Creeks criticism of cfury round two since the message boared deleted my post
CFury contends printing money does not cause inflation, only excess demand causes inflation.
It's important because it reveals how totally out of his league he is while discussing any monetary policy, as are all Obama supporters.
In 1932 an ounce of gold was worth slightly more than $20 an ounce and it had been the same for many years. Then one could take a $20 Greenback bill to the treasury and exchange it for a $20 Double Eagle that contained about 0.97 ounces.
Today it takes roughly 85 of those $20 bills to acquire the same coin. The actual coin can still buy as much or more than it could in 1932 in likewise limited commodities like real estate.
8500% inflation in 80 years for printed play money, and Obama is financing a significant portion of the debt with the printing presses rather than borrowing. IMO hyper inflation coming at some point.
So what, sometimes in the past there has been labor demand and wages rose up as a consequence.
You could try explaining again how printed money taken up by the investor class automatically puts it into general circulation when it is well understood that they actually invest in driving assets higher.

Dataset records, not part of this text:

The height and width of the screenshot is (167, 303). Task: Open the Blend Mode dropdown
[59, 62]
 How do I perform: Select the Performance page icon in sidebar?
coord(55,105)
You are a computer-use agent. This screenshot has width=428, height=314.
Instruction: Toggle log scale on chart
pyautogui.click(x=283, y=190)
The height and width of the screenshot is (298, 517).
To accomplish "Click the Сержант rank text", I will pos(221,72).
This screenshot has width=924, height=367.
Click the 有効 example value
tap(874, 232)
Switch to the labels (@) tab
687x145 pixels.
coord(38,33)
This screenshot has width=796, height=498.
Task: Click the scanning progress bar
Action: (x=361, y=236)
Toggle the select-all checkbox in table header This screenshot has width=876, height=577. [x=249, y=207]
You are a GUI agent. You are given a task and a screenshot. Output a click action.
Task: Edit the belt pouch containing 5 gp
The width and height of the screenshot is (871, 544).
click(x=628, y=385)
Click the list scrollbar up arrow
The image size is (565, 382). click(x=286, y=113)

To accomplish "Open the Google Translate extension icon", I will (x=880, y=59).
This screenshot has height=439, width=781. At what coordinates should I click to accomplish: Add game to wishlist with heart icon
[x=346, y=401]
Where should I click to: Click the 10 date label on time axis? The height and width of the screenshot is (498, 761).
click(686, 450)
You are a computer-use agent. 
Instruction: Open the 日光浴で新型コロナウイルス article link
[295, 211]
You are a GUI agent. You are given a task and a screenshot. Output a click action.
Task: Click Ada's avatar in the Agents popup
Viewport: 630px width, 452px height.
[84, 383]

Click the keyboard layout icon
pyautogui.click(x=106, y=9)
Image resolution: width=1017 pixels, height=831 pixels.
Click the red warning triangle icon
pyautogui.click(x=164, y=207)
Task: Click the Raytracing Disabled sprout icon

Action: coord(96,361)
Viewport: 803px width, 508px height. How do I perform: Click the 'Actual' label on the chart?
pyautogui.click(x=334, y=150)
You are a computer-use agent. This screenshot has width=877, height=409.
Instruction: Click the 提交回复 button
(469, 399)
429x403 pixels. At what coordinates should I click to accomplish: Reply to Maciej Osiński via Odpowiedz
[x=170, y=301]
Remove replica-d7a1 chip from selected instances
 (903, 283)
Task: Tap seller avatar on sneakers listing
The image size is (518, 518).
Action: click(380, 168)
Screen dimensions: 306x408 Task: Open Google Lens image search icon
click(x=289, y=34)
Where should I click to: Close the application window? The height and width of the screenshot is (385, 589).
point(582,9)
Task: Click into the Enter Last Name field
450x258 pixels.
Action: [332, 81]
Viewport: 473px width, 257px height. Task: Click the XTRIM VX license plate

Inflation cannot occur without consumer demand. I gave you a Forbes article to explain it.
It is important because it reveals how the RWNJ accepts as unconditional the theories he is fed and takes them without a shred of critical thinking.
Hawcreek12 is stuck in election themes he hears on the news he watches.
In modern economies, relatively little of the supply of broad money is in physical currency. For example, in December 2010 in the U.S., of the $8853.4 billion in broad money supply (M2), only $915.7 billion (about 10%) consisted of physical coins and paper money. The manufacturing of new physical money is usually the responsibility of the central bank, or sometimes, the government's treasury.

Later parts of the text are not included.